Il mare calmo delle voci nei giorni dei defunti

L’odore nel pomeriggio era forte di crisantemi che – tra le vie del paese e sulle porte delle chiese – si propagavano. C’era rispetto e devozione per i defunti. Ricordo quel Largo San Francesco dal quale arrivava un rumore di campane continue e in simbiosi col lungomare del Porto; il rumore delle onde brontolava quasi di rassegnazione per chi non faceva più parte di questa terra.

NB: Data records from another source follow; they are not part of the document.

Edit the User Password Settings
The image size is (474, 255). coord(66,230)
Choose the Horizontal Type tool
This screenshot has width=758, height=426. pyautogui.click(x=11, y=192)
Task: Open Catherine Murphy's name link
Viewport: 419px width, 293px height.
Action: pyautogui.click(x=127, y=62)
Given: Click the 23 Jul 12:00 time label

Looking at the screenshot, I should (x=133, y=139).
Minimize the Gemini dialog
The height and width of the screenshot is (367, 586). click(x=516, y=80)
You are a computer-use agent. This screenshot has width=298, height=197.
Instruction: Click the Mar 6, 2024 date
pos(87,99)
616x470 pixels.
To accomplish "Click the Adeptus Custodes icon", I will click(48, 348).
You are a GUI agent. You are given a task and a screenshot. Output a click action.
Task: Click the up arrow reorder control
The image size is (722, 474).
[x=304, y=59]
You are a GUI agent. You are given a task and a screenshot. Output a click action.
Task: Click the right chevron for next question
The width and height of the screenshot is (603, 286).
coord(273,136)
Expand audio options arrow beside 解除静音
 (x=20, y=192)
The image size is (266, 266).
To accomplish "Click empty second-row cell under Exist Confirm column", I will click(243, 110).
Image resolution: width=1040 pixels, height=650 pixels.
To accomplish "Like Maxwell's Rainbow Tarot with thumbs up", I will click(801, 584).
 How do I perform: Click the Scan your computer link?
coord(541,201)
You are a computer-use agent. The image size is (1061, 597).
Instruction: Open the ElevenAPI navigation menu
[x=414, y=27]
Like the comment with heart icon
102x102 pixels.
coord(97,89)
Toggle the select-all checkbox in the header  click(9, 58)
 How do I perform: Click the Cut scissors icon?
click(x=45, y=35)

Da sfondo il vapore delle vetrine del bar dove si consumava caffè con aloni di fumo di sigari! Nelle menti il ricordo degli amici che non c’erano più e di come avevano lasciato questa vita. Qualcuno singhiozzava davanti a un bicchiere, qualcun altro – seduto in disparte – in un silenzio ossequioso leggeva il giornale. Il giorno del rispetto per la Commemorazione dei Defunti si andava lungo quel viale che portava al cimitero. Vedevi centinaia e ancora di più arrivare nello spiazzale con vestiti nuovi, lucidi e profumati; più di uno portava scarpe doloranti per l’occasione, ma sereni facevano finta di niente con smorfie che la dicevano tutta. Si arrivava all’entrata: un segno della croce toccando il cancello.

Tante foto nei grigi cieli ma non mancavano persone altezzose – con la puzza al naso – che snobbavano le persone alla buona maniera. I defunti invece loro tutti uguali. I parenti no. La gente si salutava. Le fontane gettavano acqua pulita a scrosci. Serietà assoluta, gli ossequi, i cordogli, suoni del mezzogiorno. Via vai continuo fino all’imbrunire. Poi le luci, l’uscita ! E il ritorno alle visite domenicali più tranquille.

Dopo un anno al nuovo giorno del 2 novembre, preghiere e pianti sulla terra fertile. Si bagnano di nuovi fiori. Si chiudono i cancelli sulle strade di cenere. Ora è buio profondo ed i cieli sono neri, i miei parenti li ho visitati. Con gli occhi riguardo la somiglianza a mio nonno, ho i brividi con la testa, un’aria di pensieri, ho i segni di oggi appena persi.